Device Proprietary Counters
Device propriety counters are per device and not per port.
These counters are intended for advanced debug of performance issues and may be used by Mellanox support to identify root cause in such cases. They do not necessarily indicate the existence of a problem but are often useful as additional information in the debug of performance issues.
Name |
Description |
PCI Back-pressure/sec |
Device core clocks without PCIe read/write credits. This value will be larger if the Host’s ability to receive data from the NIC is lower. Possible causes: the memory accessed is not cached or aligned properly, or CPU frequency is low or throttled by power management. |
No-WQE drops/sec |
Number of times per second a received queue from the device to the host has no software buffers (WQE - Work Queue Entries) allocated for the adapter's incoming traffic. This counter indicates that the NIC hardware was not able to post received data to the host due to lack of software allocated buffers. Possible causes: Slow or overloaded CPU cores. Possible fixes: Increase the number of receive buffers in the driver's advanced properties tab. This counter is summed in OID_GEN_STATISTICS.ifInDiscards and is not counted in Packets Received. |
Scatter Back-pressure/sec |
Device core clocks where Scatter delays Rx packet processing. Supported only on ConnectX3-Pro. |
WQE fetch/Atomic Back-pressure/sec |
Device core clocks where Work-Queue-Element fetch or Atomic operation delay Rx packet processing. Supported only on ConnectX3-Pro. |
Steering/QPC Back-pressure/sec |
Device core clocks where packet steering or queue-context handling delay Rx packet processing. Supported only on ConnectX3-Pro. |
SQ Miss/sec |
Transmit-queue/Requestor-QP context cache miss. |
RQ Miss/sec |
Receive-queue/Responder-QP context cache miss. |
CQ Miss/sec |
Completion-Queue (CQ) context cache miss. |
EQ Miss/sec |
Event-Queue (EQ) context cache miss. |
MTT Miss/sec |
Address translation page table (MTT) cache miss. |
MPT Miss/sec |
Address translation region table (MPT) cache miss. |
External Blueflame hit/sec |
Latency critical work-queue-element (BlueFlame) read from NIC buffer. |
External Blueflame replace/sec |
Latency critical work-queue-element (BlueFlame) swap out from NIC buffer. |
External Doorbell push/sec |
Amount of doorbells received. |
External Doorbell drop/sec |
Amount of doorbells dropped. |
This set of counters contains device’s low-level counters used for debugging and behavior analysis.

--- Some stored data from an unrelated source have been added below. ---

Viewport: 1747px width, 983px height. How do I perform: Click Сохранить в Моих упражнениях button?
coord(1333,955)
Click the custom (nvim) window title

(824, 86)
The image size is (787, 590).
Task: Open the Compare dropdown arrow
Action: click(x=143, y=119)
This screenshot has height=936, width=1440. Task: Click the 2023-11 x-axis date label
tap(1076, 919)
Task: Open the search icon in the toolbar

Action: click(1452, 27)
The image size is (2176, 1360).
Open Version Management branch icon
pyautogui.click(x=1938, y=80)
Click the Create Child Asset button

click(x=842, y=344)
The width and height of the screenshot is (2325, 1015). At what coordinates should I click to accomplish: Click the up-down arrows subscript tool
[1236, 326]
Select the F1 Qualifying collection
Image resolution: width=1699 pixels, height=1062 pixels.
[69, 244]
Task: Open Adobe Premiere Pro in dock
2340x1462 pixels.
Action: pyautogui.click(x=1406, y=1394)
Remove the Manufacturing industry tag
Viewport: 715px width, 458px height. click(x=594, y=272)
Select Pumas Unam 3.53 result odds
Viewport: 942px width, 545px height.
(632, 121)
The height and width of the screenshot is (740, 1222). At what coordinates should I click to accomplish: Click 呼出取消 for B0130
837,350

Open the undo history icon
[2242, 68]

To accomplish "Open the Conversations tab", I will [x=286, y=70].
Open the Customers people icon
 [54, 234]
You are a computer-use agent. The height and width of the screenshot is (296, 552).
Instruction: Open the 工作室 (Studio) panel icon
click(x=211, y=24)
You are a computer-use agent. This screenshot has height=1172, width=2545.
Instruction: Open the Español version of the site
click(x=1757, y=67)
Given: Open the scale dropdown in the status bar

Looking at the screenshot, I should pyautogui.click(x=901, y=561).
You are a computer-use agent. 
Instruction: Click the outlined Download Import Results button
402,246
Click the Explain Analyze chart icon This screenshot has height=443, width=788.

Mellanox WinOF Bus Counters |
Description |
PCI Back-pressure/sec |
Device core clocks without PCIe read/write credits. |
No-WQE Drops/sec |
The amount of packet drops due to no available receive buffers in the host. |
Scatter Back-pressure/sec |
Device core clocks where the Scatter delays Rx packet processing. Supported only on Connectx3-Pro. |
WQE fetch/Atomic Back-pressure/sec |
Device core clocks where Work-Queue-Element fetch or Atomic operation delay Rx packet processing. Supported only on Connectx3-Pro. |
Steering/QPC Back-pressure/sec |
Device core clocks where packet steering or queue-context handling delay Rx packet processing. Supported only on Connectx3-Pro. |
Receive WQE cache hit/sec |
The number of receive WQE cache lookups resulted in a hit. |
Receive WQE cache lookup/sec |
The number of receive WQE cache lookups. |
SQ Miss/sec |
Transmit-queue/Requester-QP context cache miss. |
RQ Miss/sec |
Receive-queue/Responder-QP context cache miss. |
CQ Miss/sec |
Completion-Queue (CQ) context cache miss. |
EQ Miss/sec |
Event-Queue (EQ) context cache miss. |
MTT Miss/sec |
Address translation page table (MTT) cache miss. |
MPT Miss/sec |
Address translation region table (MPT) cache miss. |
External Blueflame hit/sec |
Latency critical work-queue-element (BlueFlame) read from NIC buffer. |
External Blueflame Replace/sec |
Latency critical work-queue-element (BlueFlame) swap out from NIC buffer. |
External Doorbell Push/sec |
Amount of doorbells received. |
External Doorbell Drop/sec |
Amount of doorbells dropped. |
Internal Processor0 Maximum Latency |
The longest internal processor[0] process cycle in microSec. |
Internal Processor1 Maximum Latency |
The longest internal processor[1] process cycle in microSec. |
Internal Processor2 Maximum Latency |
The longest internal processor[2] process cycle in microSec. |
Internal Processor3 Maximum Latency |
The longest internal processor[3] process cycle in microSec. |
Internal processor executed commands |
The number of commands executed by the internal processor due to driver request via HCR command interface. |
Last Retransmitted QP |
The last QP that performed retransmission - RC QP only. |
Current QPS in error state |
The number of QPs in error state due to async error (e.g. retry exceeded) or due to CMD with errors (e.g. 2eer_qp cmd). |
QP priority update flow events |
The number of QP priority/SL update events. |
Transmission engine hang events |
The number of SX execution engine hang events. |
Current QPS in limited state |
The number of QPs that are in a limited state. |
Total QPS in limited state |
The total number of QPs that were in limited state. |
Maximum QPS in limited state |
Maximum number of QPs that were in limited state at the same time |
MPT entries used for QP |
The number of Memory Protection Table (MPT) entries used for QPs. |
MPT entries used for CQ |
The number of Memory Protection Table (MPT) entries used for CQs. |
MPT entries used for EQ |
The number of Memory Protection Table (MPT) entries used for EQs. |
MPT entries used for MR |
The number of Memory Protection Table (MPT) entries used for MRs. |
MTT entries used for QP |
The number of Memory Translation Table (MTT) entries used for QPs. |
MTT entries used for CQ |
The number of Memory Translation Table (MTT) entries used for CQs. |
MTT entries used for EQ |
The number of Memory Translation Table (MTT) entries used for EQs. |
MTT entries used for MR |
The number of Memory Translation Table (MTT) entries used for MRs. |
CPU MEM-pages (4K) mapped by TPT for QP |
The total number of CPU memory pages (4K) mapped by TPT for QPs. |
CPU MEM-pages (4K) mapped by TPT for CQ |
The total number of CPU memory pages (4K) mapped by TPT for CQs. |
CPU MEM-pages (4K) mapped by TPT for EQ |
The total number of CPU memory pages (4K) mapped by TPT for EQs. |
CPU MEM-pages (4K) mapped by TPT for MR |
The total number of CPU memory pages (4K) mapped by TPT for MRs. |
Arrived RDMA CNPs |
The total number of received CNP packets for both ports. |
Packets discarded due to invalid QP |
The number of packets discarded due to an invalid QP. |